# Enunciado del problema 1:
Transcriba literalmente el pasaje del extracto de la página desde "Abierto cualquier libro, leídas" hasta "quitarnos mil canas.".

# Extracto de la página:

Abierto cualquier libro, leídas
las primeras líneas, ¿nos comportaremos como curas o como venteros? Los curas
llevan en una mano el agua bendita para lo verdadero y en la otra el fuego
eterno para lo mentiroso. A los venteros que la historia sea verdadera les
añadirá más emoción o les importará un pito, pues ya leyeron relatos llenos de
disparates y devaneos que resultaron excelentes novelas y novelas basadas en
historias verdaderas que empezaban con una torpe relación de hechos y acabaron
abandonadas en una estantería.
A la mesa de novedades han
llegado dos títulos destacados con las etiquetas de autoficción (Ordesa, de Manuel Vilas) y novela sin
ficción (Una novela criminal, de
Jorge Volpi). Liberados del plástico de las etiquetas, se leen con tanto gusto
como para quitarnos mil canas.
Juego de verdades y mentiras
Jorge Volpi cuenta en Una
novela criminal (Alfaguara, 2018) la historia de la francesa Florence
Cassez y del mejicano Israel Vallarta detenidos por la policía mejicana en una
operación televisada en directo que se sabría después que había sido amañada. Las
irregularidades policiales y judiciales y las manipulaciones periodísticas
convirtieron el caso en un conflicto diplomático entre México y Francia. Volpi
se basa en el expediente de la causa criminal, en investigaciones periodísticas
y en declaraciones de los protagonistas. En la advertencia inicial previene de
que “en ocasiones me arriesgué a
conjeturar”.

# Datos de entrada:
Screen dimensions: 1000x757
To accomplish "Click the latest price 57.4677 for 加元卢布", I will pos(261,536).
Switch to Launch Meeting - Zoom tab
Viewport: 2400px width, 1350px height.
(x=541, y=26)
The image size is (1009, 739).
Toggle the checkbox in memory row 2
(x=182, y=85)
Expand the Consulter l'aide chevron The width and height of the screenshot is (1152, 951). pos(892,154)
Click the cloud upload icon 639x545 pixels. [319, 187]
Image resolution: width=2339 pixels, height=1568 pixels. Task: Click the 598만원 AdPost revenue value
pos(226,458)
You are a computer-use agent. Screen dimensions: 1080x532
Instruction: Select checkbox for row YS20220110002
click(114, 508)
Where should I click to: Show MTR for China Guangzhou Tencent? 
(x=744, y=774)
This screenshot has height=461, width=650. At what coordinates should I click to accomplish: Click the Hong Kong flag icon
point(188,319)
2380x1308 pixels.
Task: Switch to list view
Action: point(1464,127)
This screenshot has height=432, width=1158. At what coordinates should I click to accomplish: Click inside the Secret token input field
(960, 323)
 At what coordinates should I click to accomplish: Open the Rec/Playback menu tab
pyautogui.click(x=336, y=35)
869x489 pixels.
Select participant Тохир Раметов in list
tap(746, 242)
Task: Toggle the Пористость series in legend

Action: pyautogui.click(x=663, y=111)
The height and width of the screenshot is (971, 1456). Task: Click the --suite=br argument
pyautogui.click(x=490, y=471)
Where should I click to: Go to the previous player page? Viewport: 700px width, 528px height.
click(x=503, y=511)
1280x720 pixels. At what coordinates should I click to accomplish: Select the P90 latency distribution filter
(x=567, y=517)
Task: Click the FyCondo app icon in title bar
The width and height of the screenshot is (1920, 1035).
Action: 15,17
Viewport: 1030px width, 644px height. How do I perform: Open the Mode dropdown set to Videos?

# Enunciado del problema 2:
Reescriba los registros desde la línea que contiene "This screenshot has height=461, width=650." hasta la línea que contiene "Action: point(1464,127)", ambas incluidas, y reemplace "Hong Kong" por "Macao" sin alterar nada más. Entregue únicamente esas líneas.

# Respuesta correcta 1:
Abierto cualquier libro, leídas
las primeras líneas, ¿nos comportaremos como curas o como venteros? Los curas
llevan en una mano el agua bendita para lo verdadero y en la otra el fuego
eterno para lo mentiroso. A los venteros que la historia sea verdadera les
añadirá más emoción o les importará un pito, pues ya leyeron relatos llenos de
disparates y devaneos que resultaron excelentes novelas y novelas basadas en
historias verdaderas que empezaban con una torpe relación de hechos y acabaron
abandonadas en una estantería.
A la mesa de novedades han
llegado dos títulos destacados con las etiquetas de autoficción (Ordesa, de Manuel Vilas) y novela sin
ficción (Una novela criminal, de
Jorge Volpi). Liberados del plástico de las etiquetas, se leen con tanto gusto
como para quitarnos mil canas.

# Respuesta correcta 2:
This screenshot has height=461, width=650. At what coordinates should I click to accomplish: Click the Macao flag icon
point(188,319)
2380x1308 pixels.
Task: Switch to list view
Action: point(1464,127)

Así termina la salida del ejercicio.